= Norwegian Unitarian Church =

Denomination of the Unitarian Chrisitanity in Norway

Unitarforbundet Bét Dávid (Unitarian Union Beth David, The Norwegian Unitarian Church) (the Hebrew בֵּית דָּוִד house of David) is the denomination of Unitarian Christianity in Norway.

The Unitarian Church continues the Christian tradition, which today exists in the Hungarian and Transylvanian Unitarian Church. It shares this common background with the first Unitarian Church in Norway created by Kristofer Janson in 1895, but also places emphasis on practicing a common Jewish heritage, differentiating it from other denominations. The Norwegian Unitarian Church is located close to the Jewish-Unitarian Szekler-sabbatarianism and probably represents today one of the closest to the religious context called Judeo-Christianity. Proximity to Judaism is due to a belief that Christianity must be understood through a Jewish perspective. This is justified historically from the fact that Christianity was regarded as a part of Judaism prior to the destruction of Jerusalem by the Romans in the year 70 AD. However, the Unitarian Church faith community is established in a clear liberal Christian historical tradition.

==History==
In 1894, Hans Tambs Lyche (1859–1898) established Norway's first Unitarian periodical, Free Word. The previous year, he had made an unsuccessful attempt to establish the country's first Unitarian church. Based on the preliminary work that Tambs Lyche did, Kristofer Janson founded the first Unitarian church in Norway in 1895. Until 1900 this church was called Broderskabets Church (Church of the Brotherhood), but was later simply referred to as the Unitarian Society. Because this antitrinitarian church community did not accept Jesus' divinity, it was refused approval by Parliament in 1897 as a Christian church upon revision of the Dissenter Act. Instead, it was approved as one among the country's non-Christian dissenter societies. The Unitarian Society was in existence until 1937, when the Unitarian pastor Herman Haugerud (1864–1937) died, leading to the closure of his congregation.
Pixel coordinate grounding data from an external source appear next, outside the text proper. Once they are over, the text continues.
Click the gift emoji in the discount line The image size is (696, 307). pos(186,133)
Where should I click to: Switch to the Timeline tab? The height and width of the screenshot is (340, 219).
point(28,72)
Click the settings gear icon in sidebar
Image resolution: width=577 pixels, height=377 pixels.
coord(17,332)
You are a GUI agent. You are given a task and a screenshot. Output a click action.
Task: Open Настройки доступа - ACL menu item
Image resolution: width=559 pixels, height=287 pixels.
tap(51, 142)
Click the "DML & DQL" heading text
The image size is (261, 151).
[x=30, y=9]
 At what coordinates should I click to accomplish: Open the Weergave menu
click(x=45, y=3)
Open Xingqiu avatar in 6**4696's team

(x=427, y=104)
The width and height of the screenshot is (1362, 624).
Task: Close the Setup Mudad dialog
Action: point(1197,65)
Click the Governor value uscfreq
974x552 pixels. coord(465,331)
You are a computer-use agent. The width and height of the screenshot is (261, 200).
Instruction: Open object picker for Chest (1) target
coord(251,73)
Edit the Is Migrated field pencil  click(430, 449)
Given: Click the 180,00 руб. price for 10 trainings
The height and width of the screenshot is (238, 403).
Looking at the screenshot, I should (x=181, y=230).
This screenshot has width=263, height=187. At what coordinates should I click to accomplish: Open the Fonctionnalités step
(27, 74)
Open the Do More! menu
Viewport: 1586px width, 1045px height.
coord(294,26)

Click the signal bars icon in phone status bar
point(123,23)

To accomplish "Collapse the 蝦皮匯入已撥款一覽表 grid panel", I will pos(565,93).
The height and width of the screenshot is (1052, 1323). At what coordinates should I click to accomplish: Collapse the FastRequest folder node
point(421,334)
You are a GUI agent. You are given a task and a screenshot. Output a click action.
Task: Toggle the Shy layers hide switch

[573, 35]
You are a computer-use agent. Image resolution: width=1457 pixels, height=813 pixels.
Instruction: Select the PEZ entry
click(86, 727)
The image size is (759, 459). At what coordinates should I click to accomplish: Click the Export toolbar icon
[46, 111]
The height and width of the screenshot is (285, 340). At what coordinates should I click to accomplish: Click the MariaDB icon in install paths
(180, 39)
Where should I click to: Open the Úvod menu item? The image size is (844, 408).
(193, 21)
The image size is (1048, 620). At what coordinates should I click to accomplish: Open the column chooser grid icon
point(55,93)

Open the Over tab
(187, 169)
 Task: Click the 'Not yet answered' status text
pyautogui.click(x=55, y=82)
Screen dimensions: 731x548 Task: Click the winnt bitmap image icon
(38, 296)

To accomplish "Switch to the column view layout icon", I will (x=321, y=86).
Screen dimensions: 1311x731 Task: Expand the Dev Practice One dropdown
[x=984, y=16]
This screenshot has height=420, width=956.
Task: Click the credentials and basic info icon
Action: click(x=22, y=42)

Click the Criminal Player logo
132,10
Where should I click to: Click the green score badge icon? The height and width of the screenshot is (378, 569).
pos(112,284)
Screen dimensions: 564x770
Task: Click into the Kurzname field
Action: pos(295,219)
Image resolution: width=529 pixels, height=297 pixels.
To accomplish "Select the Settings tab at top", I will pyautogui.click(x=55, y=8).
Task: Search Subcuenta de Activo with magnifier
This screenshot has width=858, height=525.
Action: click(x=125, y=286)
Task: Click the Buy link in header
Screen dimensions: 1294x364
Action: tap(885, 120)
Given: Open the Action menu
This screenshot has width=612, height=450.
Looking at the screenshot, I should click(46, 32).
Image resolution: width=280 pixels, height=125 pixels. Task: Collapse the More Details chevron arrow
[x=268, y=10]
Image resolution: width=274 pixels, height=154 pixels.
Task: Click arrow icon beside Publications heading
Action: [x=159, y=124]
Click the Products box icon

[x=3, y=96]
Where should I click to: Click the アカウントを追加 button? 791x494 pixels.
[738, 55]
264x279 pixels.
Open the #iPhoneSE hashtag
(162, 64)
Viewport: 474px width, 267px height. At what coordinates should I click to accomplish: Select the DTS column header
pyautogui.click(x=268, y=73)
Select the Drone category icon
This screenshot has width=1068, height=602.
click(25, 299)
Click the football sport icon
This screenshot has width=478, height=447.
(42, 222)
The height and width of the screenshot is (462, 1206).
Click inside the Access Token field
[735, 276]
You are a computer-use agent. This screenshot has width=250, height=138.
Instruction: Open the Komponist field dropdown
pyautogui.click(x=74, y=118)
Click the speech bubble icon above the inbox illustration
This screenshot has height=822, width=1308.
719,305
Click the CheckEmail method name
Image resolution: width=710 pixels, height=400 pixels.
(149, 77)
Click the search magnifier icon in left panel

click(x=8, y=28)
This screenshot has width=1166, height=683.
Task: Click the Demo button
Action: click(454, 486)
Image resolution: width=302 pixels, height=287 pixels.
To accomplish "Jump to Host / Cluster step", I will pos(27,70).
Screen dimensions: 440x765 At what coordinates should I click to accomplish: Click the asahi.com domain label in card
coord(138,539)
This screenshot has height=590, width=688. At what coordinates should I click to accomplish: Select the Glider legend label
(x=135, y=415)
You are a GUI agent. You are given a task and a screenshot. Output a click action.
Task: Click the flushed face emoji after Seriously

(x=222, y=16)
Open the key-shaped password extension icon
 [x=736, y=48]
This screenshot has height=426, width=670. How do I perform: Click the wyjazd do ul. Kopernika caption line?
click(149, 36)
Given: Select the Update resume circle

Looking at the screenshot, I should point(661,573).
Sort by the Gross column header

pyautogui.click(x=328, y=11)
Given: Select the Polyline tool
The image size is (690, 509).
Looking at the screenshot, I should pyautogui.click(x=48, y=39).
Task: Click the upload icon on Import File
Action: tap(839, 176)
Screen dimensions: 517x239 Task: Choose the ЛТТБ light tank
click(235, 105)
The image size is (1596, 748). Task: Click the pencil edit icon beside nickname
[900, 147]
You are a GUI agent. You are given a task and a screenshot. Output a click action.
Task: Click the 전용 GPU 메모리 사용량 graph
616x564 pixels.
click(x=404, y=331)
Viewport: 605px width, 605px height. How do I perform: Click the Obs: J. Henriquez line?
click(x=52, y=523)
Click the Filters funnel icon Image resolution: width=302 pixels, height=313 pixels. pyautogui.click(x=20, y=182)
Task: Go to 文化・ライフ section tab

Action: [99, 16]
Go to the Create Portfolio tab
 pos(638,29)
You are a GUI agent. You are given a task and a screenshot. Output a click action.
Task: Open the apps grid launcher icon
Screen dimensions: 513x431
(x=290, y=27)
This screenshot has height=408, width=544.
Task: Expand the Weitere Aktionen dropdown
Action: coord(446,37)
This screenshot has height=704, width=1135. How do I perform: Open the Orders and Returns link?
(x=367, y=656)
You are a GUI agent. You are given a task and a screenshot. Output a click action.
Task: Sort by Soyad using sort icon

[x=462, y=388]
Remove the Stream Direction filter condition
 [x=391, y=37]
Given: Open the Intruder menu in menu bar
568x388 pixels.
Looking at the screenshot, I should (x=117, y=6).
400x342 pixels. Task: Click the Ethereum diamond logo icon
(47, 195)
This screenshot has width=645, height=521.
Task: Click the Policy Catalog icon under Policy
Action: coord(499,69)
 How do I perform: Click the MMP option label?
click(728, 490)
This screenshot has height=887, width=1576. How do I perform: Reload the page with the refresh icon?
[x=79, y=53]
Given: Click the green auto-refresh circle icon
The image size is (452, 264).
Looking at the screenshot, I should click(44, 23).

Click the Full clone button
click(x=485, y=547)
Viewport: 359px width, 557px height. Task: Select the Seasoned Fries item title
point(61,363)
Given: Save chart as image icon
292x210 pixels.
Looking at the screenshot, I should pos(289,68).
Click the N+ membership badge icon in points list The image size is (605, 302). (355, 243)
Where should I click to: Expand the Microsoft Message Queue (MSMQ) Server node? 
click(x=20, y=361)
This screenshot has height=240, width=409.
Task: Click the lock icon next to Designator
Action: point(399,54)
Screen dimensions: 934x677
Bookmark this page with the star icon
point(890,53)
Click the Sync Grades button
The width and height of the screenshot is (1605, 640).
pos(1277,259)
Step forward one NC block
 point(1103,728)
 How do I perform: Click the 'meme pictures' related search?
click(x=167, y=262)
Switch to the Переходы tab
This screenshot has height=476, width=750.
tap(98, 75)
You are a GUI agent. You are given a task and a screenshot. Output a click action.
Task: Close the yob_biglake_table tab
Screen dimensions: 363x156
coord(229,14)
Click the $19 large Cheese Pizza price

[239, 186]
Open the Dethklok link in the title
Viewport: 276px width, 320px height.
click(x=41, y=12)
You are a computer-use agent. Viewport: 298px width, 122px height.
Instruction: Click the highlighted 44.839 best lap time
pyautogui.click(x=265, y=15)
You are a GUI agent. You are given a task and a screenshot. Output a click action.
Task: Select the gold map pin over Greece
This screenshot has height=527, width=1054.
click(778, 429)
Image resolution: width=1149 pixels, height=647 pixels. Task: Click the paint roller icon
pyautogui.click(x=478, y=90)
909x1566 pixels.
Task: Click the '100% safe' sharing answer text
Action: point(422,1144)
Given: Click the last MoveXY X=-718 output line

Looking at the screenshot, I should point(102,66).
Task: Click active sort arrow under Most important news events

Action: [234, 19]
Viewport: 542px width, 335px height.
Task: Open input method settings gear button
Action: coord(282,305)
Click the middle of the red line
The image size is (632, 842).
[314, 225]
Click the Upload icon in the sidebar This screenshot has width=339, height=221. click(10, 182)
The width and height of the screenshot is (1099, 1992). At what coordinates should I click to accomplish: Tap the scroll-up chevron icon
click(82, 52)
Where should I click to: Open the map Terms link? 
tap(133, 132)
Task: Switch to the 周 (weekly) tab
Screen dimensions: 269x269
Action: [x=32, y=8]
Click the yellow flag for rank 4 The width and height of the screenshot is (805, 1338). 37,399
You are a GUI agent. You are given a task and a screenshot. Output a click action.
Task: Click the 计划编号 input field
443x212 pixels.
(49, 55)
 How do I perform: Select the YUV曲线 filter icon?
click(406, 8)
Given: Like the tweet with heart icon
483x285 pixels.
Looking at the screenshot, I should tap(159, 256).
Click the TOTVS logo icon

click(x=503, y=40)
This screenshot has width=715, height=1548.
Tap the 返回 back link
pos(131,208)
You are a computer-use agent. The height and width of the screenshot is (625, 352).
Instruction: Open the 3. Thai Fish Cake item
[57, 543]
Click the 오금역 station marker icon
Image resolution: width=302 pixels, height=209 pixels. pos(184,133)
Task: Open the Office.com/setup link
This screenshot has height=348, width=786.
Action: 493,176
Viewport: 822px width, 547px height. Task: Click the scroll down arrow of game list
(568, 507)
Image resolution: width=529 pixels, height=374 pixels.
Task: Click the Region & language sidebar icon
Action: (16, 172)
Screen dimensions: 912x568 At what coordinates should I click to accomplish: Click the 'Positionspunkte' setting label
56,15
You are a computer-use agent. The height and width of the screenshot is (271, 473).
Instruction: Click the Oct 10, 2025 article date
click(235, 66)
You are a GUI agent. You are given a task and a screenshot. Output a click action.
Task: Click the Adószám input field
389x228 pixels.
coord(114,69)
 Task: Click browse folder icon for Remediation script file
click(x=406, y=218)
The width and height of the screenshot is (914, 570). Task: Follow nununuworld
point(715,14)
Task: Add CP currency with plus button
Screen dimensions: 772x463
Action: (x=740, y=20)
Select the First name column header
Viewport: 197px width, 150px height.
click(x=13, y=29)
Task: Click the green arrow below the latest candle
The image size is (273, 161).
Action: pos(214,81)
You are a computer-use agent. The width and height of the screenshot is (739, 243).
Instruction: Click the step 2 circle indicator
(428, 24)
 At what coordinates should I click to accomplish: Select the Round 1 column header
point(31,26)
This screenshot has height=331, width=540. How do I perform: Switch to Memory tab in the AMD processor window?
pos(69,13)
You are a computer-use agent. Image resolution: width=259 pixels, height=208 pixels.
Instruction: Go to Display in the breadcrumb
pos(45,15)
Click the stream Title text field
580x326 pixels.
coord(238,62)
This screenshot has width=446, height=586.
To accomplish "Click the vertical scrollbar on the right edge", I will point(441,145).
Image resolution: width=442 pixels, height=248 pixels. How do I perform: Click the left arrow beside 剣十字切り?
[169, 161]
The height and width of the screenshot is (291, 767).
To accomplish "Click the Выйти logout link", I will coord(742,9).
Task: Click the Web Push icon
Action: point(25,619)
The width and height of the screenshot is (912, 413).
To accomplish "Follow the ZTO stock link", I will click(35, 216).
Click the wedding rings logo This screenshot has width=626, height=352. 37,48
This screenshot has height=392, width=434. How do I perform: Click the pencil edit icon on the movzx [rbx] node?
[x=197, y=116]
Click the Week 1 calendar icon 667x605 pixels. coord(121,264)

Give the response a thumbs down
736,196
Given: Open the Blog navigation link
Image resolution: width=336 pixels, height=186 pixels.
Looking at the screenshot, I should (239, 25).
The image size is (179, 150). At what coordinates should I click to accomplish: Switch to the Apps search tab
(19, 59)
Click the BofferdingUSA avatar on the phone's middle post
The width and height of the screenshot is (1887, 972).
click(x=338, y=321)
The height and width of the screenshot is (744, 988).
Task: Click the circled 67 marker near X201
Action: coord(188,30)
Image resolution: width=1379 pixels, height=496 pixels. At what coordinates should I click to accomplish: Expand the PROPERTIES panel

Among the most famous Norwegian Unitarians outside of the Unitarian Society were Nina and Edvard Grieg; they became familiar with Unitarians in Birmingham, England in 1888. Nina Grieg, after her husband's death, helped to finance the church building for the Danish Unitarians. Also in Oslo, Unitarians tried to erect a church building and money was collected. In this regard, the Hungarian Unitarian Church in 1909 sent contributions to the Unitarians in Oslo, and from then until today, there is close contact between the Norwegian and Transylvanian Unitarian Churches. For unknown reasons the planned church was never built.

===Norwegian Unitarian Christianity today===
In 1995, a hundred years after the first Unitarian Church (Broderskabets Church/Unitarian Society) was founded, part of this denomination re-emerged as a small Unitarian group in the Oslo area. On 1 January 2004 the religious community known as the Unitarian Union (The Norwegian Unitarian Church) was founded, establishing close contact with today's Transylvanian Unitarians in Hungary and Romania. In late April 2005 the church was registered with the County of Østfold, and the Royal Culture and Church Affairs granted exclusive rights to the name Unitarforbundet Beth David (of the Hebrew בֵּית דָּוִד, 'David's house'), which today is the church's official name. The more commonly used name today is simply the Norwegian Unitarian Church.

The first Norwegian baptism in a Hungarian Christian Unitarian church was performed on 12 April 2006, and from the introduction of the gender neutral Marriage Act in Norway in 2009 the church began to marry both same-sex and non-same-sex couples. In May 2009, it was decided by the Norwegian Unitarian group to establish a national umbrella organization, Unitarian Umbrella Organization of Norway, whose task is to be the official liaison between Norwegian Unitarians and the International Council of Unitarians and Universalists (ICUU).

===Norwegian Unitarian Ministers===
- Kristofer Janson (1841-1917), founder of the first Norwegian Unitarian Church (1895-1937).
- Herman Haugerud (1864-1937), last Unitarian minister of the first Norwegian Unitarian Church.
- Knut Heidelberg (1959 - ), one of the founders of the second Norwegian Unitarian Church (2005), served as Unitarian minister 2005-2009.
- Kjell Morten Bråten, present Unitarian minister of the second Norwegian Unitarian Church.